The 4th Amendment to the U.S. Constitution protect citizens against “unreasonable” searches and seizures. While the courts have consistently held that warrantless searches are presumed to be unreasonable, exceptions to this rule have been carved out over time, based upon a balancing of individual rights versus the general public's need for crime detection and public safety.
The most common exception to the warrant requirement occurs following arrest. Police may search an individual and the area within his immediate control at the time of arrest. When the person has been arrested while driving an automobile, this “area of control” has come to include the entire interior of the vehicle and the trunk.
Even without an arrest, police may search the interior of an automobile if they have probable cause to believe that the vehicle contains contraband or evidence of a crime which they have reasonable suspicion to believe has occurred. This is often the case when police conduct a traffic stop and detect the odor of marijuana emanating from the interior of the vehicle. The logic behind this exception is that automobiles are by nature, moveable, and while people still have an expectation of privacy inside their cars, a temporary detention and search based on probable cause is more efficient than having to expend the time to obtain a search warrant.
As an aside however, during my 15 years as a prosecutor, I drafted numerous search warrants for vehicles believed to contain large quantities of drugs, weapons or other contraband. A search warrant in those cases eliminated the need to have to later justify the warrantless search to the judge at a motion to suppress.
Where police are confronted with circumstances which suggest an immediate threat to public safety, no search warrant is required. This is commonly referred to as the “public safety” exception, most readily exemplified in circumstances where a firearm is believed to be hidden either on a person or in a place which threatens the safety of others.
Police are trained to request consent to search a person's vehicle, home and physical person where they have a suspicion, but no articulable probable cause to believe that a crime has been committed or contraband present. So long as there is no evidence of overreaching or coercion, consent searches are valid. Unfortunately, many people, when confronted by a police officer at their door or roadside following a routine traffic stop, believe they must comply with the officer's request to search. Remember, consent means just that – it is a right which only you can surrender.

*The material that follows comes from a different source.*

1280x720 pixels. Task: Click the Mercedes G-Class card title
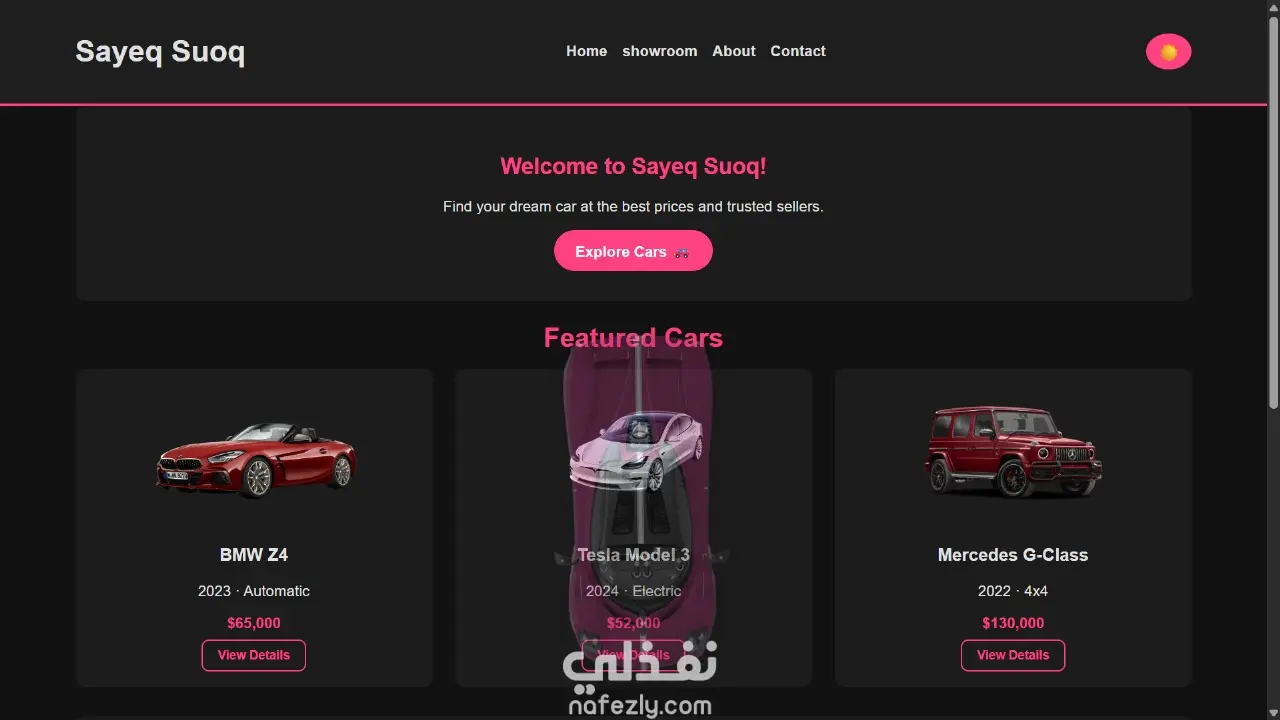pos(1013,555)
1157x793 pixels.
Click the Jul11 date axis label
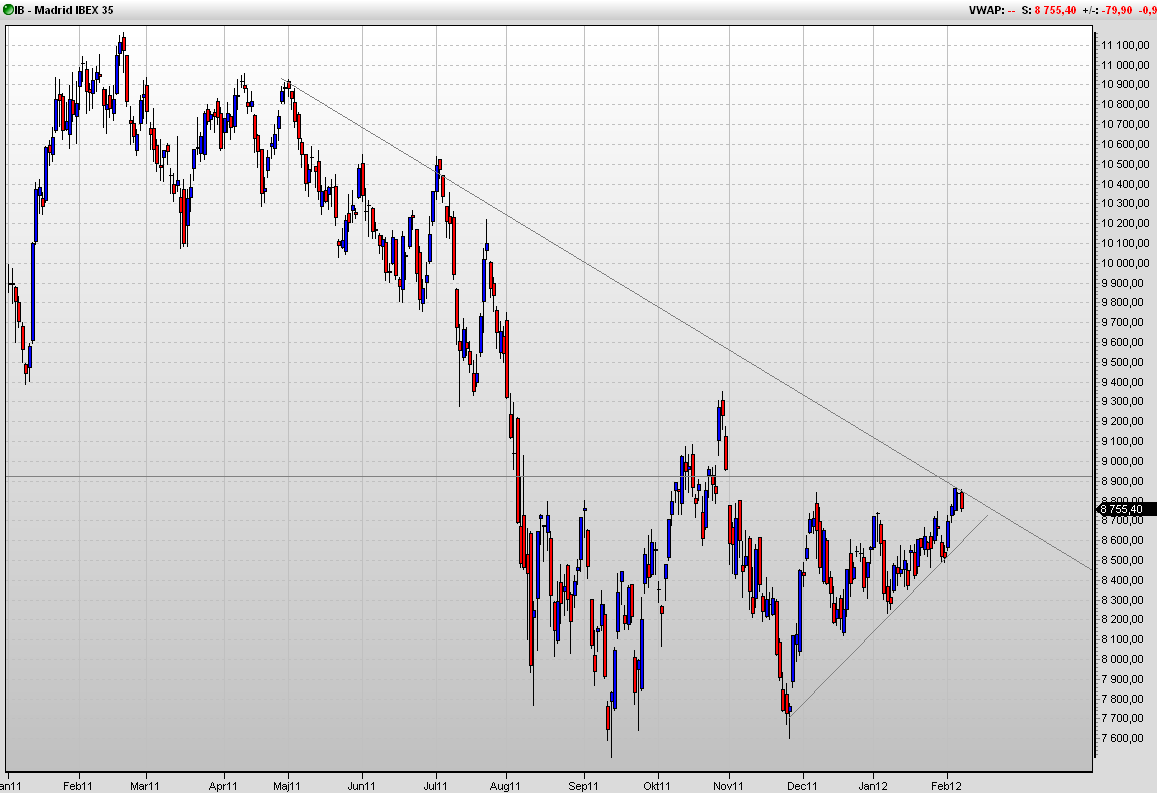coord(436,786)
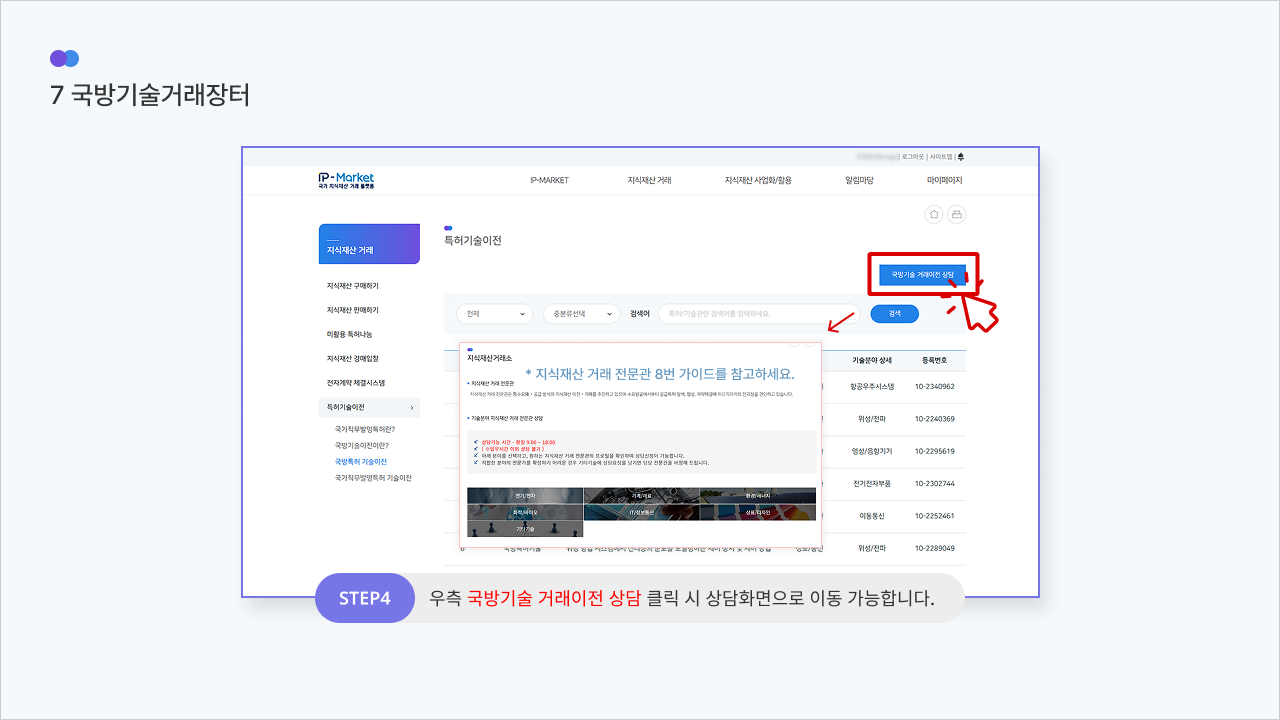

If the police impound an automobile or other conveyance, they have the right to conduct what is often referred to as an “inventory” search. Technically, this intrusion is justified to protect the police from subsequent claims that they lost or destroyed property located inside the vehicle. As such, it is really not a “search” at all, but rather an effort to reduce police liability. Regardless, any evidence or contraband located during an inventory is admissible at all subsequent court proceedings.
The protection against unreasonable searches and seizures was included in the Constitution as a response to the British soldiers habit of breaking down the doors of the Colonials to search for evidence of crimes. Fortunately, that right continues to this day, except for the defined exceptions discussed herein which have been the subject of much litigation and court rulings for over 200 years. As times and technology change, there will undoubtedly be additional challenges to this essential constitutional protection. As a result, a working knowledge of the rights afforded by the 4th Amendment remains as essential today as it did in post-colonial times.